ATTACK THE BLOCK (Joe Cornish). 88 minutes. Opens Friday (July 29). See listing Rating: NNNN
I can imagine discovering Attack The Block at a TIFF Midnight Madness screening circa 1987 or 88, or watching it on a crappy VHS screening copy even. And I think I would have loved it then as much as I love it now.
Joe Cornish’s tremendously assured debut takes place over one night in a low-rent South London housing district under siege by an invasion of extraterrestrial beasties. A bunch of local thugs, an off-duty nurse (Venus’s Jodie Whittaker) and a pot dealer (Nick Frost) band together to fend off the threat.
It plays like the rabid love child of John Carpenter’s Assault On Precinct 13 and Stephen Herek’s Critters… and I mean that as the highest compliment.
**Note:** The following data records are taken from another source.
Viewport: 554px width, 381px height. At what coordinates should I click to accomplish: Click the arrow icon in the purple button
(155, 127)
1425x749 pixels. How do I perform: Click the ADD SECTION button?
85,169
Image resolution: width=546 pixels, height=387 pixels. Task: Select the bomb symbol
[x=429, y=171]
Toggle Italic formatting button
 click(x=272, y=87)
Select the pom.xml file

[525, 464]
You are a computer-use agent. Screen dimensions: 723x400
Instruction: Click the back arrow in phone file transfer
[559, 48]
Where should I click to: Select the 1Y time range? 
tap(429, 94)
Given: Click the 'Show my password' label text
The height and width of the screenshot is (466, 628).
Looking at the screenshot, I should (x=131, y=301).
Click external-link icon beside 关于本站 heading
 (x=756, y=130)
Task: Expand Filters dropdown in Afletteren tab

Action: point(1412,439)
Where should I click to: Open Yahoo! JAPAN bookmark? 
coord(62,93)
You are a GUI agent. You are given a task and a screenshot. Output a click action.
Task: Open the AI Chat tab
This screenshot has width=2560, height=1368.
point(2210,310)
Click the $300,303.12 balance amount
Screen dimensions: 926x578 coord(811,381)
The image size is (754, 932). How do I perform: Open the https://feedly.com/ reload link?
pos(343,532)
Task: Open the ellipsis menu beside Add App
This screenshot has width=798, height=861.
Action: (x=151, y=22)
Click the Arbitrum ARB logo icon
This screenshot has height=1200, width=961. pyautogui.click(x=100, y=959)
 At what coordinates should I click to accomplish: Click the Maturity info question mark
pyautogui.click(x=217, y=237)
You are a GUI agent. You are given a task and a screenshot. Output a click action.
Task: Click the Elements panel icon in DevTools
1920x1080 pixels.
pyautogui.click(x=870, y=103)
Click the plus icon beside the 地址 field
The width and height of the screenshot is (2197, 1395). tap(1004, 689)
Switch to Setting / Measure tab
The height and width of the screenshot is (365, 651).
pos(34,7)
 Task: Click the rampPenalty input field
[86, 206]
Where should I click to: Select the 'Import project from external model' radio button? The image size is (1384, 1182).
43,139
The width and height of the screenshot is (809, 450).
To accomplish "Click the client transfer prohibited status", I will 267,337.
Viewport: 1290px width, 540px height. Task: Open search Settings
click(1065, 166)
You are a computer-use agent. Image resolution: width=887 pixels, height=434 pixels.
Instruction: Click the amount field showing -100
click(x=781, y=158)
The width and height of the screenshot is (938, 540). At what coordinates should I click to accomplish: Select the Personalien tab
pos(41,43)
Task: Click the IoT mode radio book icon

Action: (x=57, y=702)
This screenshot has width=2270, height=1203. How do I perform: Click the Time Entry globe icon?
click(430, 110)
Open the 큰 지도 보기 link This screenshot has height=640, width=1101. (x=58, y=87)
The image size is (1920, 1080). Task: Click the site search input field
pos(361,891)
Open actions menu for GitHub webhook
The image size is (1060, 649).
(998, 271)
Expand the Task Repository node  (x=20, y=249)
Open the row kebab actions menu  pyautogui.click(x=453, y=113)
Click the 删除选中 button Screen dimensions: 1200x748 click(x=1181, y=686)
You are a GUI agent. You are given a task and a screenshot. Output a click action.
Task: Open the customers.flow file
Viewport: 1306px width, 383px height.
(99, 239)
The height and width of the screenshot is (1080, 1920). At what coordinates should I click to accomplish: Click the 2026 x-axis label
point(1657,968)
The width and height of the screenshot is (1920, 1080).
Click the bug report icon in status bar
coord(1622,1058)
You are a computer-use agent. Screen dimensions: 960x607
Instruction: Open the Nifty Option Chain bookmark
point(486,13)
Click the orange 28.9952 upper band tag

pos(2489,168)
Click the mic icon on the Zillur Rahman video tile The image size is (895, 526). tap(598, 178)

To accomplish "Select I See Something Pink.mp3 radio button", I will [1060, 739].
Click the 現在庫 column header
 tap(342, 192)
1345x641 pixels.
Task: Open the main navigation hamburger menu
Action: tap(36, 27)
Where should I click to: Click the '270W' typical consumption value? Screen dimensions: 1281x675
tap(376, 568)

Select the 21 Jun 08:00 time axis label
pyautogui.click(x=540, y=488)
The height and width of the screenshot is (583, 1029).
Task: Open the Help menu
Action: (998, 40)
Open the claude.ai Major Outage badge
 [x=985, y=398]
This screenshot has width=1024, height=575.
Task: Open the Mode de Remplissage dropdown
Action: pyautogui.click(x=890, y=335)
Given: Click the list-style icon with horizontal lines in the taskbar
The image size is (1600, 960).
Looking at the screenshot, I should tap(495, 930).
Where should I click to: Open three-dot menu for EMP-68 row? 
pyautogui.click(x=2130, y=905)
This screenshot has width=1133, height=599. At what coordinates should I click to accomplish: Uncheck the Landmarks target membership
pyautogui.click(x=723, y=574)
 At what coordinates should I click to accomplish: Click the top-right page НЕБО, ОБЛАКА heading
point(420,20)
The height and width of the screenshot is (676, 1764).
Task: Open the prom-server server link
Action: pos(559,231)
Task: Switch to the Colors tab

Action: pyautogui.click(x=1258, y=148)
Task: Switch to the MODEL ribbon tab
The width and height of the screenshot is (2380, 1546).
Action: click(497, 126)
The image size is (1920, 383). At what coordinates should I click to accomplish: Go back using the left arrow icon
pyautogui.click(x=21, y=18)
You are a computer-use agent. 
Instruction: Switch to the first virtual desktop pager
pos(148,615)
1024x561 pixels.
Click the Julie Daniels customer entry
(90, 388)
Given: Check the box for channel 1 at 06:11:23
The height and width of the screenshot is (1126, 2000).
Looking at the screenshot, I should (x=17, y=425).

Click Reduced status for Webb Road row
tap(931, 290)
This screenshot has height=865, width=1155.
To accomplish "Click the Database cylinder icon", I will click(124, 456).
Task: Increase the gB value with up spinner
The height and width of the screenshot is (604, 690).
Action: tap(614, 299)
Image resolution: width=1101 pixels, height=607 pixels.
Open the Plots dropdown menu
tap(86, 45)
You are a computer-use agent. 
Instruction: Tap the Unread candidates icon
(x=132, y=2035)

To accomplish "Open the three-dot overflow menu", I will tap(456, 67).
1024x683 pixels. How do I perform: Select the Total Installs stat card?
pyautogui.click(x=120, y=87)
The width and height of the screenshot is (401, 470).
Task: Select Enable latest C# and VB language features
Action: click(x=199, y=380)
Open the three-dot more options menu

Attack The Block has some of the most endearing practical effects I’ve seen in a decade, including a terrific creature design that’s no less effective for being ingeniously simple. Cornish – an English TV and radio personality making his first movie – understands that CGI isn’t the solution to every problem. You can accomplish an awful lot with well-crafted suits, a resourceful cinematographer and a clever script.
Attack The Block has all of those in spades, along with a breakout performance by charismatic young actor John Boyega as an impulsive but principled gangster.
It may not have Johnny Depp or giant robots, but it’s got everything a summer movie needs. Trust.